** Records provided follows **
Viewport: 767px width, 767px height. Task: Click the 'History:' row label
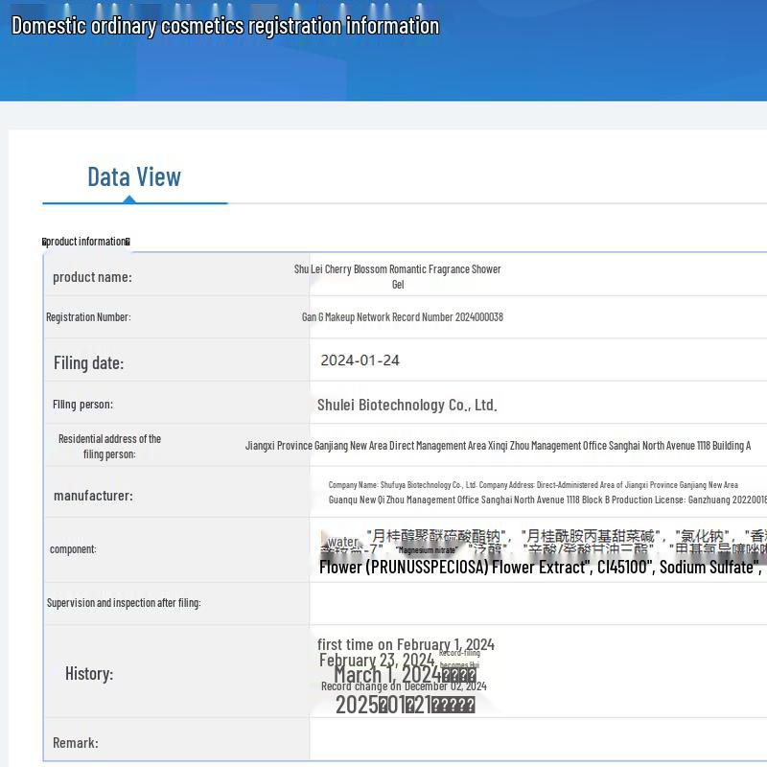pos(89,673)
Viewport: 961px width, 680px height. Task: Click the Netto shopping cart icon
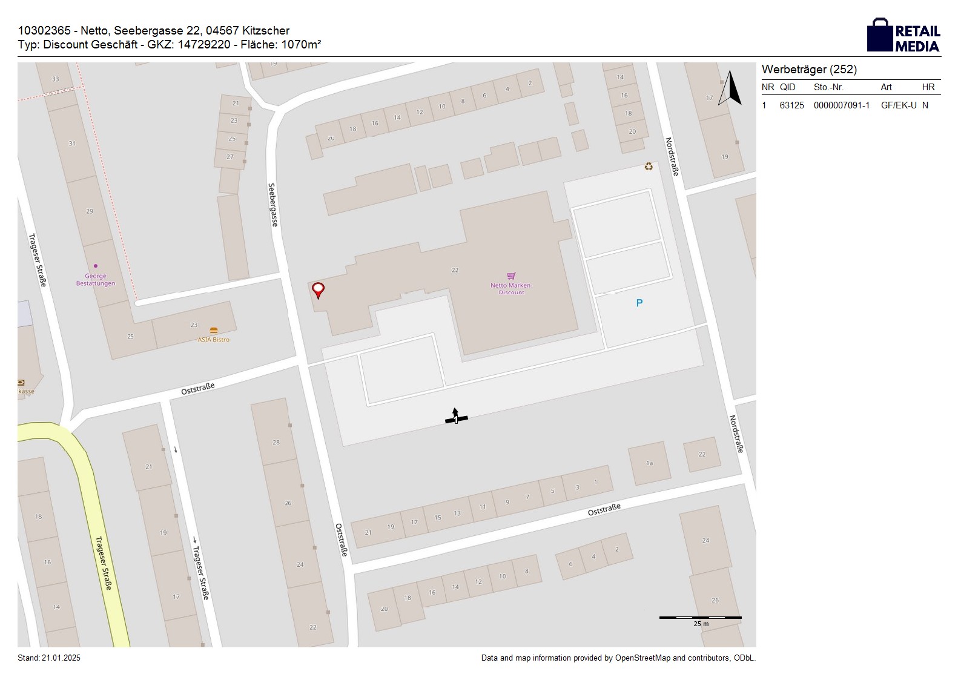click(511, 276)
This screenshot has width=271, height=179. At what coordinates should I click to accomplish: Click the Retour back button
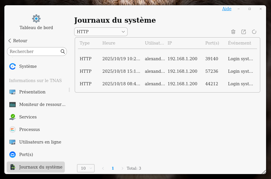tap(18, 41)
** End of Records provided **
With the pictures omitted, copy exactly the lines from the line that contains "Viewport: 961px width, 680px" through the end of the material.

● Output
Viewport: 961px width, 680px height. Task: Click the Netto shopping cart icon
click(511, 276)
This screenshot has width=271, height=179. At what coordinates should I click to accomplish: Click the Retour back button
tap(18, 41)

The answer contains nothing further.